Gluten Free Pizza
When people are told they can no longer eat gluten, they actually go through a mourning period for their favorite gluten containing foods. Most people will answer “Pizza!” when asked which food they miss the most. Here in New York City, there is a gluten free restaurant called Risoterria that actually makes gluten free pizza, breadsticks, desserts, and even serves gluten free beer. It’s a mecca destination for anyone with a gluten allergy. But it’s possible to recreate this comfort food at home too:
Ingredients:
1 cup rice flour
3/4 cup potato flour
1/4 cup quinoa flour
1 Tbsp xanthan gum
1/2 tsp salt
1 tsp sugar
3 tsp instant yeast (about 1 small packet)
2 Tbsp olive oil + 2 Tbsp for toppings
~ 1 + 1/4 cups lukewarm water
Cornstarch (for rolling out the pizza dough)
6 Tbsp tomato sauce
4 oz grated mozzarella cheese
Desired toppings (mushrooms, ham, green peppers, olives, tomatoes, etc)
Directions:
Preheat oven to 425 degrees. Spray large rimmed baking sheet / pizza pan with Pam spray. In a large bowl, mix the dry ingredients with a wire whisk. Mix in 2 Tbsp olive oil. Slowly add the water (about 1/4 cup at a time), mixing with a spoon until it forms a soft ball. Transfer to a flat surface lightly covered in cornstarch and knead dough for about 5 minutes, until it resembles pastry dough.

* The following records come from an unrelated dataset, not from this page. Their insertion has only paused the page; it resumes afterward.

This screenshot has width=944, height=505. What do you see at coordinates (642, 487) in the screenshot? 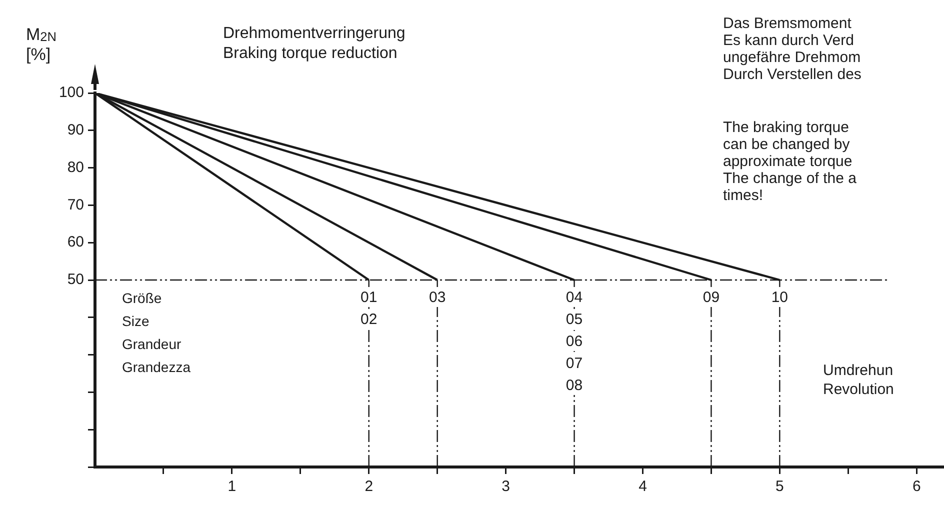
I see `x-tick-label: 4` at bounding box center [642, 487].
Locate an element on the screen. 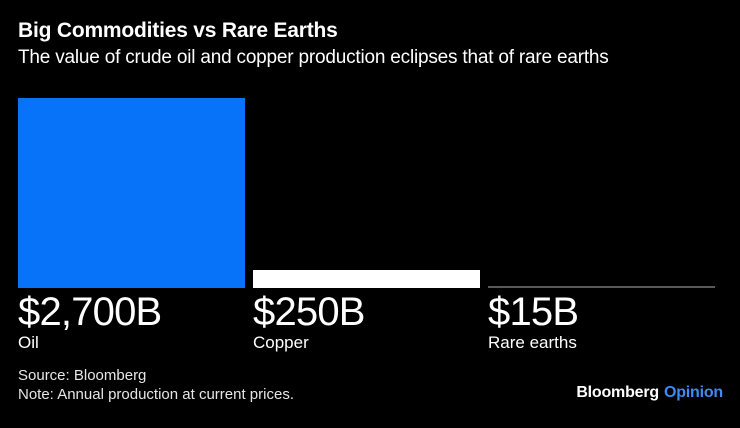  category-label-oil: Oil is located at coordinates (28, 342).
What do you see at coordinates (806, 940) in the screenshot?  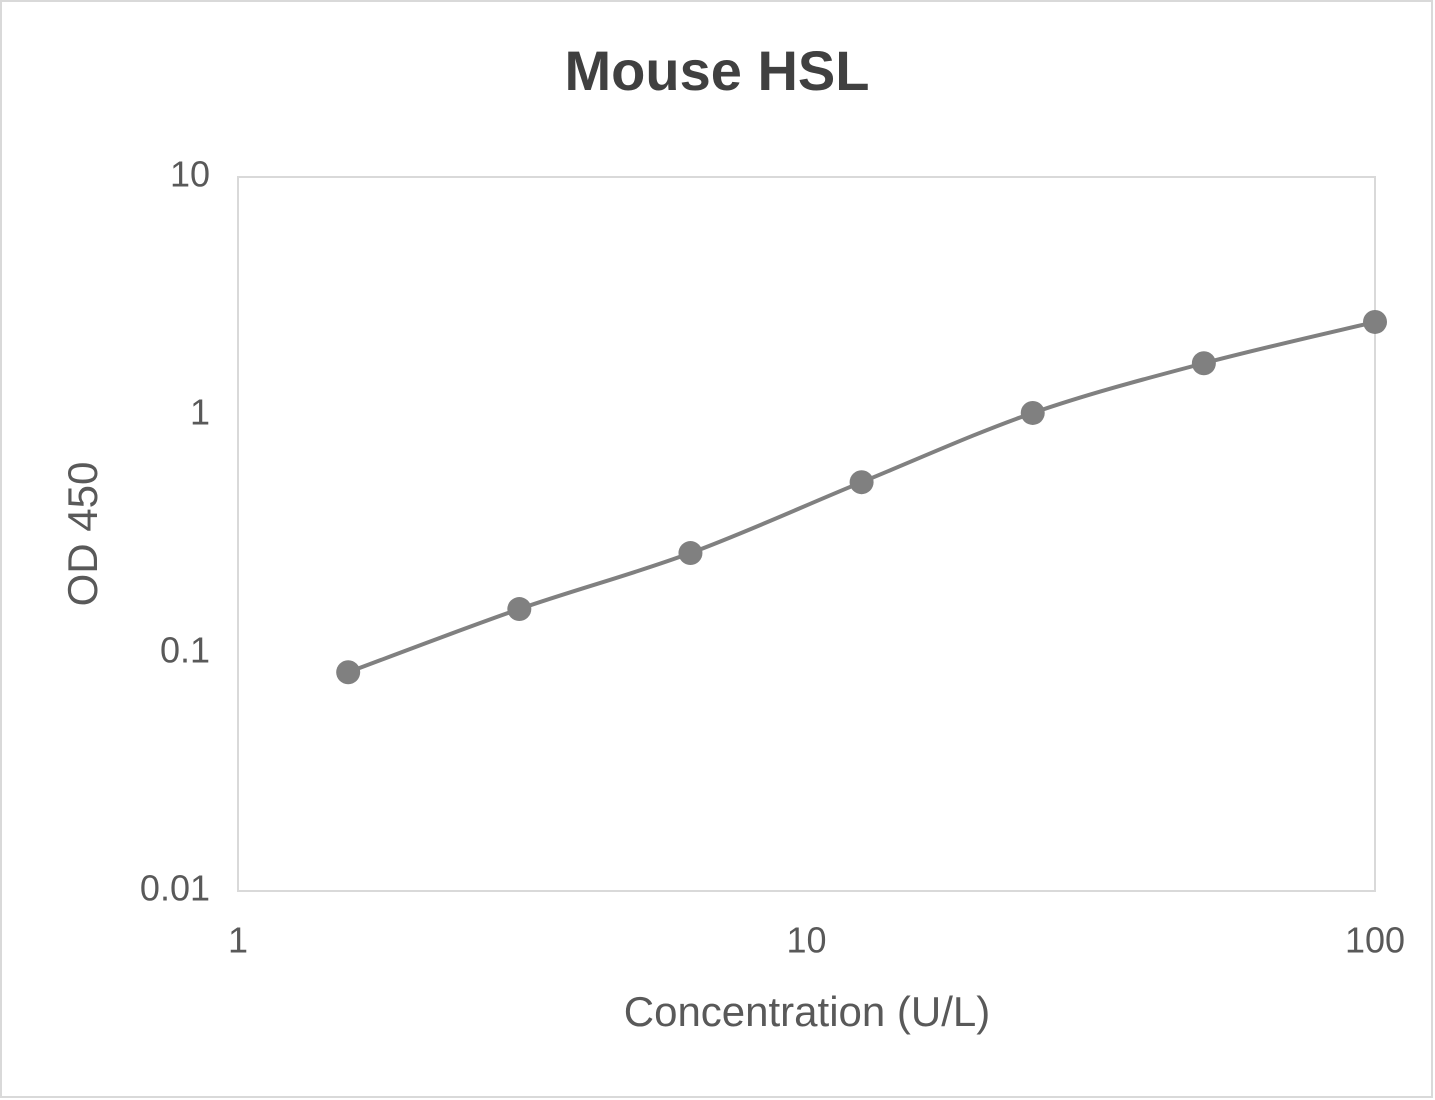 I see `x-tick-label: 10` at bounding box center [806, 940].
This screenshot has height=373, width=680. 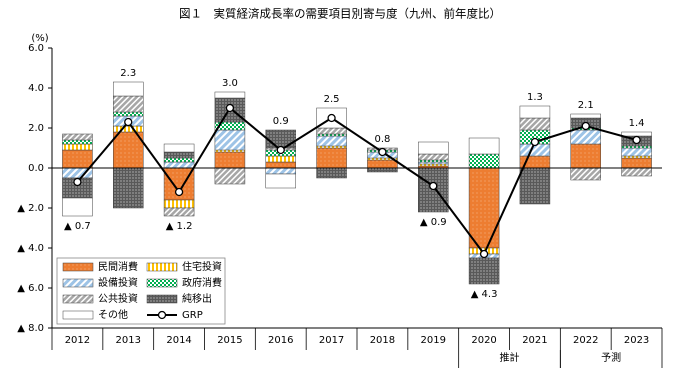 What do you see at coordinates (230, 340) in the screenshot?
I see `x-tick-label: 2015` at bounding box center [230, 340].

Use a rolling pin to roll out the dough to the approximate size of the pizza pan. It will take two sets of hands to transfer the dough to the pan. Trim dough pieces hanging off the sides of pan and use to fill in areas where extra dough is needed. (We also roll any extra dough into breadsticks and bake at 425 degrees for about 4-5 minutes for an extra treat!) Place pan on top of stove or in another warm spot for about 30 minutes to allow dough to rise.
Spread the remaining 2 Tbsp olive oil on the dough. Then use the back of a spoon to spread the tomato sauce. Arrange pizza toppings and cheese as desired. Bake for about 20-25 minutes, until the cheese has melted and the dough edges are crispy. Makes about 8 slices.